Setelah menentukan berapa yang harus ditabung, kita otomatisasikan tabungan
kita. Manusia itu pada dasarnya susah nabung. David Bach dalam bukunya
'Automatic Millionaire' mengatakan bahwa semua pemerintah di dunia ini
langsung otomatis motong pajak dari gaji kita karena mereka tau kita suka
lupa bayar pajak. Hal yang sama kita terapkan saja pada diri kita. Kita
bisa request ke bank agar setiap tanggal 1, gaji kita dipotong ke tabungan
pensiun kita, ke tabungan pendidikan anak kita dan ke mana saja yang kta
mau. Akhirnya yang ada di tabungan utama hanyalah sisa untuk living cost
kita. Jadi di awal bulan, yang pertama kita amankan adalah masa depan kita,
bukan masa depan mango, zara atau honda jazz kita. Kalo tidak dipagari
seperti ini, kecenderungannya adalah habis. Untuk ini, gua rekomendasikan
banget buku David Bach 'Automatic Millionaire'

Security
Oke, sekarang ada tabungan pensiun. Bagus. Eh besok kita ditabrak bus.
Pupuslah harapan anak untuk terus sekolah. Istri juga kalo gak
berpenghasilan bisa repot. Yang tadinya kita bermimpi anak kita bisa
sekolah di universitas top indonesia , jadi bisa gak kuliah sama sekali.
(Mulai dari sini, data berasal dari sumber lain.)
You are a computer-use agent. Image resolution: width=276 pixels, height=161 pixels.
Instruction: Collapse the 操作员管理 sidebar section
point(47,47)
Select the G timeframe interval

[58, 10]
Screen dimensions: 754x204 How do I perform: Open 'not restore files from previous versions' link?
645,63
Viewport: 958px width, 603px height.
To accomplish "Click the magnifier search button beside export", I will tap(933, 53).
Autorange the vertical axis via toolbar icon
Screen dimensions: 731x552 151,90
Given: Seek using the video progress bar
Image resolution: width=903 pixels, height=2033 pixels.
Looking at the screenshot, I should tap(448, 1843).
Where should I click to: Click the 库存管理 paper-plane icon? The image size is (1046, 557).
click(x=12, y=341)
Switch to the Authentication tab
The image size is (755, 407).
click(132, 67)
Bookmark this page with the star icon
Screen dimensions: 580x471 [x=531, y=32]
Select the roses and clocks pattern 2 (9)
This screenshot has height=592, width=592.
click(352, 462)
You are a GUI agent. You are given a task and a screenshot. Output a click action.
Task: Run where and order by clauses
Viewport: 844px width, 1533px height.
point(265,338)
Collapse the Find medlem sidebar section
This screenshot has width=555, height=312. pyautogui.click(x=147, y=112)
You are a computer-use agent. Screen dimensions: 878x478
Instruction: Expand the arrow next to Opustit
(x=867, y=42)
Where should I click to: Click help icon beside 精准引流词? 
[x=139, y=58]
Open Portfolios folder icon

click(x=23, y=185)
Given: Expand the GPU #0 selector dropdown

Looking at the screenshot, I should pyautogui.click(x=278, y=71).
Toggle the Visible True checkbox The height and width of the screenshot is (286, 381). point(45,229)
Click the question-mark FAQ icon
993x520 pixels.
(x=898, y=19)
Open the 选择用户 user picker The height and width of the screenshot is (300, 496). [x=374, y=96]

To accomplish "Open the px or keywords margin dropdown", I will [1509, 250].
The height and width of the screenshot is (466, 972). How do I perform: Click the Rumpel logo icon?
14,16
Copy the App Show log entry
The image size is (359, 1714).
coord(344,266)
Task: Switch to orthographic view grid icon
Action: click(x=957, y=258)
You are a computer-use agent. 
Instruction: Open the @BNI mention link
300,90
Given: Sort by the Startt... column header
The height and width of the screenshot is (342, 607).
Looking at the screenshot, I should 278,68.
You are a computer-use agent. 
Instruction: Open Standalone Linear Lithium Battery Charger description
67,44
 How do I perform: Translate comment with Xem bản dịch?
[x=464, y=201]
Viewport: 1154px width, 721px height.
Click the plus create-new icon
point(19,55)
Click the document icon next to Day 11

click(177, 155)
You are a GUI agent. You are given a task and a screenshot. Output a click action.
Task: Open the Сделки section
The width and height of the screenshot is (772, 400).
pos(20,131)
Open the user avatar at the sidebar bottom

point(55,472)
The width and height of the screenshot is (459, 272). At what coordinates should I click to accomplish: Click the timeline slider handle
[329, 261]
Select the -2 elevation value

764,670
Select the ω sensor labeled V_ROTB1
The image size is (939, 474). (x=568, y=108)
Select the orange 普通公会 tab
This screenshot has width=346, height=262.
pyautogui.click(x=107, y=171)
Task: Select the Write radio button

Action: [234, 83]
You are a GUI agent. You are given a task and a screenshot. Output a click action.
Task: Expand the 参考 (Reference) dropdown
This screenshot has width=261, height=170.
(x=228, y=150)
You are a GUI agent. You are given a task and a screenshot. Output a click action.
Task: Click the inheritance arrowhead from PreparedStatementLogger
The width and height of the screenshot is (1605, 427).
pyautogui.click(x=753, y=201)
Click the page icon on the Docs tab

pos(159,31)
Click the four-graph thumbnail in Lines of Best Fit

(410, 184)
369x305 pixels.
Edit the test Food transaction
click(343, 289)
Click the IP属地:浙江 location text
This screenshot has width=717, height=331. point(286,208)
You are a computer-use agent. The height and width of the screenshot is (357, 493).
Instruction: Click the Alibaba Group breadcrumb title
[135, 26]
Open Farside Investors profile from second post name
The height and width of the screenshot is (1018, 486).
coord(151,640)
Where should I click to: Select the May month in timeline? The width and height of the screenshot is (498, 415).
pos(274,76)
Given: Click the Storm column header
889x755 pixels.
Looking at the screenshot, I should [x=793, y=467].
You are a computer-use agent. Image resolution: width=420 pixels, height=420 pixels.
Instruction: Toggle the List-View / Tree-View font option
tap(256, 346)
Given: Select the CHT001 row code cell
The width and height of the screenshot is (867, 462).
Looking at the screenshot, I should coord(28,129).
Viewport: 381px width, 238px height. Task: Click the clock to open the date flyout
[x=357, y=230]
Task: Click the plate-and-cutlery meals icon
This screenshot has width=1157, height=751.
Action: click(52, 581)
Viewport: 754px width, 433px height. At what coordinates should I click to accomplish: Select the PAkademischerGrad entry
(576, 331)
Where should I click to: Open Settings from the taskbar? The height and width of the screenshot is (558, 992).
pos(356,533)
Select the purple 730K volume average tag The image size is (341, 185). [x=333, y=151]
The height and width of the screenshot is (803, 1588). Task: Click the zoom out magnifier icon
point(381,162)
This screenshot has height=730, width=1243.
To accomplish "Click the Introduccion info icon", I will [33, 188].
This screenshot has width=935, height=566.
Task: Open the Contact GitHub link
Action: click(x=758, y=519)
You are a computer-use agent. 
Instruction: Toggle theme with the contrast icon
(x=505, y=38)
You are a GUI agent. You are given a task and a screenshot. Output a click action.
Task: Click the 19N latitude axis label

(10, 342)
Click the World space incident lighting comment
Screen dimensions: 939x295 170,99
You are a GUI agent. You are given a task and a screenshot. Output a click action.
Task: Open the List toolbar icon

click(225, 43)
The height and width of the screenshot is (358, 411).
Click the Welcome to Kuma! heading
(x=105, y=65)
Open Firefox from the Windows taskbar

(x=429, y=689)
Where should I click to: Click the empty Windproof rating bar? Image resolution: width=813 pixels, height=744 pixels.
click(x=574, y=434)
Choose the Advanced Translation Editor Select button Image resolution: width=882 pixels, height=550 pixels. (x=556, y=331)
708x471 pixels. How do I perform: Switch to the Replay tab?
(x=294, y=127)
Dan tahukah kita bahwa statistik membuktikan bahwa rata-rta suami meninggal
6 tahun lebih cepat dari istrinya? Dari sini datanglah pentingnya asuransi.

Di sini, gua cuman pengen sharing apa
yang gua tau (yang mana sedikit), agar mungkin temen-temen bisa untung dari
sini.

Yang jelas, menentukan asuransi itu sebaiknya gini:

Uang pertanggungan = living cost / tahun x 20 tahun (atau terserah mau
berapa tahun).

Dengan formula ini, maka jika kita meninggal, insya allah keluarga kita
dapat hidup selama 12-20 tahun. Lho kenapa gak full 20 tahun? Karena
inflasi. Living cost tahun 2008 mungkin 4 juta. Di tahun 2020 bisa jadi 10
juta.

Masalahnya, makin tinggi uang pertanggungan, makin tinggi premi
pertahunnya. Untuk itu, menentukan nilai asuransi ini juga harus bijak dan
harus dalam kemampuan kita juga. Misalnya kita tabung 40% gaji. Kita split
40% ini jadi 10 dan 30.

30% pensiun
10% insurance
Toh keduanya sama-sama berbunga kok.

Dulu asuransi ini sepi peminat karena asuransi tidak melink dana kita ke
investasi. Yang ada, uang kita menyusut tanpa bunga. Mending taro di bank.
Gitu pikiran banyak orang. Sekarang unit link ini menjadi buruan banyak
orang. Gua dulu alergi yang namanya memercayakan uang keringet gua sama
asuransi. Sekarang kenapa tidak? Not bad kalo gua bilang. Jika kepala
keluarga meninggal, kepala keluarga akan mendapatkan mana yang lebih tinggi
antara uang pertanggungan dan nilai investasi.
You may disagree with this ya. Tapi gua sih jalanin.

Invest
Di posting gua yang terdahulu gua udah bilang bahwa musuh gua setidaknya
adalah inflasi. Mau income kita 1 juta per bulan atau 100 juta, kita taro
di bank, tetap aja kalah sama inflasi. Contoh:

Inflasi = 10%
Bunga bank = 2%
Tabungan kita = 1000
Harga telur 2007 = 1000
Harga telur 2008 = 1100
Uang kita 2008 = 1020
Tahun 2008 kita gak mampu makan telur.

Di sini lah pentingnya investasi. Instrumen investasi apa yang dipilih?
Beberapa sudah gua tulis di posting sebelumnya. Berapa yang mesti kita
invest? Nah ini tergantung dari seberapa ambisiusnya kita dalam hidup. Yang
jelas, ada beberapa pointers:

- asset & liability
Robert Kiyosaki dalam Rich dad poor dad bilang "rich dad buys assets. Poor
dad buys liability". Ini bener banget. Banyak sekali orang tua yang
menghabiskan uang 200 juta membelikan anak mereka mobil. Masalahnya, mobil
itu mengalami penyusutan 20% per tahun. Harganya tahun depan langsung 180
juta. Umur mobil juga 5 tahunan. Itu bukan aset. Itu liability.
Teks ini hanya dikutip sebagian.